▶ _PROBLEM DESCRIPTION_: Here are some records. Copy each one exactly.

▶ _INFORMATION SHOWN_:
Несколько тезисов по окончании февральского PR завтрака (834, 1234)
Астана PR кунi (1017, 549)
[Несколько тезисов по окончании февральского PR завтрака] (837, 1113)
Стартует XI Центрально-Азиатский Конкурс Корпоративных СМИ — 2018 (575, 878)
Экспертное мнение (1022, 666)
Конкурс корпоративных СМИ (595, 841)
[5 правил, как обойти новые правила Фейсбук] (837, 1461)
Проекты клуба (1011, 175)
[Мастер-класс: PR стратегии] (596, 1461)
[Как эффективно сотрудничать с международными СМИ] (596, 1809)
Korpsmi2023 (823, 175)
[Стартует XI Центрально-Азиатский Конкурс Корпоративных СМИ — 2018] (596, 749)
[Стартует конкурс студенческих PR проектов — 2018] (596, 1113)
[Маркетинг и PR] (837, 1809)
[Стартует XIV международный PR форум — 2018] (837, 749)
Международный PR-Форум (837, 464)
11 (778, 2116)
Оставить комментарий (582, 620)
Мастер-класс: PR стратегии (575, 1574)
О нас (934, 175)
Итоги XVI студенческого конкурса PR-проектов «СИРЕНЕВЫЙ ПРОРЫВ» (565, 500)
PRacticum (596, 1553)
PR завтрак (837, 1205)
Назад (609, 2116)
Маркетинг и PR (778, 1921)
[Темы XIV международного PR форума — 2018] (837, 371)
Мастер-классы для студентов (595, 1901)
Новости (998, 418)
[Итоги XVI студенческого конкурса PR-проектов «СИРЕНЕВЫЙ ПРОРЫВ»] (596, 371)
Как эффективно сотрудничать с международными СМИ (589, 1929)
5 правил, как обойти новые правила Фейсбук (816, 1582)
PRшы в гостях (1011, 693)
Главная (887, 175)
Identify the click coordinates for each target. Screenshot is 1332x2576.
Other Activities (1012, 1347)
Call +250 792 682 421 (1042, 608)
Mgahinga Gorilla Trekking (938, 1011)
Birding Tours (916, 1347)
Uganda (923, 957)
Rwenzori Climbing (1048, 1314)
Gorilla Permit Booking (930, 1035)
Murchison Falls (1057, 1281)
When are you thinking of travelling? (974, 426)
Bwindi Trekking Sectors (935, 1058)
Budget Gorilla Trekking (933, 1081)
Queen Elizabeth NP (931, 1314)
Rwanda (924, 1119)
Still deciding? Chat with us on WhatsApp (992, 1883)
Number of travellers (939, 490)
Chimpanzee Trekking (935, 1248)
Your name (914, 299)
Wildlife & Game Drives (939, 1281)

▶ _REPLY TO THE EXERCISE_:
Несколько тезисов по окончании февральского PR завтрака (834, 1234)
Астана PR кунi (1017, 549)
[Несколько тезисов по окончании февральского PR завтрака] (837, 1113)
Стартует XI Центрально-Азиатский Конкурс Корпоративных СМИ — 2018 (575, 878)
Экспертное мнение (1022, 666)
Конкурс корпоративных СМИ (595, 841)
[5 правил, как обойти новые правила Фейсбук] (837, 1461)
Проекты клуба (1011, 175)
[Мастер-класс: PR стратегии] (596, 1461)
[Как эффективно сотрудничать с международными СМИ] (596, 1809)
Korpsmi2023 (823, 175)
[Стартует XI Центрально-Азиатский Конкурс Корпоративных СМИ — 2018] (596, 749)
[Стартует конкурс студенческих PR проектов — 2018] (596, 1113)
[Маркетинг и PR] (837, 1809)
[Стартует XIV международный PR форум — 2018] (837, 749)
Международный PR-Форум (837, 464)
11 (778, 2116)
Оставить комментарий (582, 620)
Мастер-класс: PR стратегии (575, 1574)
О нас (934, 175)
Итоги XVI студенческого конкурса PR-проектов «СИРЕНЕВЫЙ ПРОРЫВ» (565, 500)
PRacticum (596, 1553)
PR завтрак (837, 1205)
Назад (609, 2116)
Маркетинг и PR (778, 1921)
[Темы XIV международного PR форума — 2018] (837, 371)
Мастер-классы для студентов (595, 1901)
Новости (998, 418)
[Итоги XVI студенческого конкурса PR-проектов «СИРЕНЕВЫЙ ПРОРЫВ»] (596, 371)
Как эффективно сотрудничать с международными СМИ (589, 1929)
5 правил, как обойти новые правила Фейсбук (816, 1582)
PRшы в гостях (1011, 693)
Главная (887, 175)
Identify the click coordinates for each target. Screenshot is 1332x2576.
Other Activities (1012, 1347)
Call +250 792 682 421 (1042, 608)
Mgahinga Gorilla Trekking (938, 1011)
Birding Tours (916, 1347)
Uganda (923, 957)
Rwenzori Climbing (1048, 1314)
Gorilla Permit Booking (930, 1035)
Murchison Falls (1057, 1281)
When are you thinking of travelling? (974, 426)
Bwindi Trekking Sectors (935, 1058)
Budget Gorilla Trekking (933, 1081)
Queen Elizabeth NP (931, 1314)
Rwanda (924, 1119)
Still deciding? Chat with us on WhatsApp (992, 1883)
Number of travellers (939, 490)
Chimpanzee Trekking (935, 1248)
Your name (914, 299)
Wildlife & Game Drives (939, 1281)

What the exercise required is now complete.